Stanford has published a revealing Q&A with Sergey Brin, where the Google co-founder reflects on how the company that invented key AI breakthroughs still lost momentum to OpenAI.
🔸 Brin argues that OpenAI’s success wasn’t purely technical. The real edge was belief, belief in scaling models aggressively and in making chatbots a core product, not just a research demo.
🔸 Google, he says, didn’t fully commit to transformers after publishing the landmark 2017 paper “Attention Is All You Need.” The architecture existed, but the company wasn’t willing to invest billions early enough to see where scaling could lead.
🔸 The same hesitation applied to chatbots. Google avoided releasing them widely because they “sometimes talked nonsense,” prioritizing product safety and brand risk over speed and experimentation.
🔸 OpenAI took the opposite approach: ship early, iterate in public, and accept imperfections, a strategy that ultimately captured users, mindshare, and capital.
🔸 Brin’s most striking thought experiment: what if Google had kept transformers closed and poured a few billion dollars into scaling them back in 2017?
The lesson is uncomfortable but clear: having the breakthrough matters less than having the conviction to bet on it early — and publicly.
📱An iPhone case with a screen on the back and extra storage
Accessory maker Dockcase has unveiled Selfix, a case for the iPhone 17 Pro that tackles two common pain points at once: better selfies and more storage.
🔸 On the back of the case is a 1.6-inch AMOLED display (480×480), fully touch-enabled, that works as a rear viewfinder. Flip the phone around, frame yourself on the screen, and shoot selfies using the main camera system instead of the front camera.
🔸 The result is significantly higher-quality selfies, leveraging Apple’s primary sensors rather than the lower-end front-facing camera.
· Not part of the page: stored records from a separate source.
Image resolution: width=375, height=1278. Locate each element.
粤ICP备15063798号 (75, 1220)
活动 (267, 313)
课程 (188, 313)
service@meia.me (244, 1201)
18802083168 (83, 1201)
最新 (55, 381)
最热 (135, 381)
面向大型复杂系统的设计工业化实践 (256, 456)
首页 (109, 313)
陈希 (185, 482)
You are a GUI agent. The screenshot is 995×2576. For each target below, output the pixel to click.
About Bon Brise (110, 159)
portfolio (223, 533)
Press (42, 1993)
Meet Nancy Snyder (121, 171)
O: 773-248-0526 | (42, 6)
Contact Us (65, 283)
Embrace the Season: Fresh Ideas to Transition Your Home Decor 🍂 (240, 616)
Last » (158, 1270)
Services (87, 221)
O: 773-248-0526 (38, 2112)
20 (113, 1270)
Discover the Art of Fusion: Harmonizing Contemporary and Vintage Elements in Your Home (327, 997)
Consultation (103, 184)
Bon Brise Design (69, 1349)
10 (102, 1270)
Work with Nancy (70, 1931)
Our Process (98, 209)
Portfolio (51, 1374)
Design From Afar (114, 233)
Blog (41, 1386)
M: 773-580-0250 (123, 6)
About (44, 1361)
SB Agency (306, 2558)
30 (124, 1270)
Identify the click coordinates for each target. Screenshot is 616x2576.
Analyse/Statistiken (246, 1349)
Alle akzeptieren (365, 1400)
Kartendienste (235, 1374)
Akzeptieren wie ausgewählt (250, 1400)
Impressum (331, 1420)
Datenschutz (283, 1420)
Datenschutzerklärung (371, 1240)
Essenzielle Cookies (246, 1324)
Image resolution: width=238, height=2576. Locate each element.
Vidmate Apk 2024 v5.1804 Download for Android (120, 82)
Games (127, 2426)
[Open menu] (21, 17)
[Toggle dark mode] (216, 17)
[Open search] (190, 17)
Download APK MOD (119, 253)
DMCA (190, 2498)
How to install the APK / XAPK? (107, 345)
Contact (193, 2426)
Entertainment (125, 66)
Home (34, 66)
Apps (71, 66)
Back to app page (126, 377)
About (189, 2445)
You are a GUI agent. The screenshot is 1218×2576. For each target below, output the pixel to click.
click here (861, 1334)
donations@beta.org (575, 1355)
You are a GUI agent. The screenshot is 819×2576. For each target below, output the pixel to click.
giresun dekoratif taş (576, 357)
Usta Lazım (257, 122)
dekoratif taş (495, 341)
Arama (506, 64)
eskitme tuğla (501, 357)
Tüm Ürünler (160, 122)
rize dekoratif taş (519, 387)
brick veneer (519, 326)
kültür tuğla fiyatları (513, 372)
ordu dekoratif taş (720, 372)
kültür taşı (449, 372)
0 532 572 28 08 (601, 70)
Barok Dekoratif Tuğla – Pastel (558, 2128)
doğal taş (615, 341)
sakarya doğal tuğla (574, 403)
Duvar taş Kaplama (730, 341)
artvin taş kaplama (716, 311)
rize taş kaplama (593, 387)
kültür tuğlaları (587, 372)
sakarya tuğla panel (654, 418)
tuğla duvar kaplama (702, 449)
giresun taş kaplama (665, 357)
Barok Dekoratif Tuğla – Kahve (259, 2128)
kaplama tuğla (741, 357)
🔸 Selfix draws power directly from the iPhone, meaning slightly higher battery drain, but no extra charging, pairing, or setup is required, snap it on and it works. The case also doubles as a pop socket for grip.
🔸 The second feature is a microSD card slot supporting up to 2TB, offering expandable storage, something iPhones still lack natively.
🔸 Rear displays aren’t new, Android phones like the LG V10, Meizu Pro 7, and more recently Xiaomi 17 Pro have tried similar ideas but Selfix is unusual because it delivers the concept as a simple accessory, not a custom phone design.
Selfix will launch in Oat White, Blush Pink, and Midnight Black. Pricing and release timing haven’t been announced yet, but the case hints at a future where accessories meaningfully extend what phones can do without replacing them.
👓 China’s Li Auto just unveiled smart glasses that control your car
Chinese EV maker Li Auto (Lixiang) has introduced its own pair of smart glasses designed to act as a remote control and AI interface for its vehicles, expanding the company’s in-car ecosystem beyond the dashboard.
🔸 Through Li Auto’s Lixiang Livis system, users can summon their car from a parking lot, open the trunk, pre-cool or heat the cabin, and manage other vehicle functions directly from the glasses.
🔸 The glasses also double as a first-person camera, with Sony image sensors built into the frame, allowing drivers to record hands-free POV video.
🔸 An AI assistant is integrated into the device, enabling voice commands and contextual assistance while on the move.
🔸 Li Auto claims the glasses offer up to 19 hours of battery life, positioning them as an all-day wearable rather than a short-use gadget.
The launch underscores how Chinese EV makers are increasingly blending cars, AI, and wearables into a single platform, turning vehicles into extensions of personal computing rather than standalone machines.
🚀 With iOS 26.2, Apple adds new control to roll back Liquid Glass on the Lock Screen
Apple has begun rolling out iOS 26.2, a point update that gives iPhone users more control over the company’s controversial Liquid Glass design and introduces a set of functional improvements across the system.
🔸 The headline change in iOS 26.2 lets users adjust the transparency of the Lock Screen clock introduced with Liquid Glass, the translucent interface style Apple rolled out earlier this year. This new slider is part of Apple’s continued response to user feedback that some Liquid Glass effects made elements harder to read.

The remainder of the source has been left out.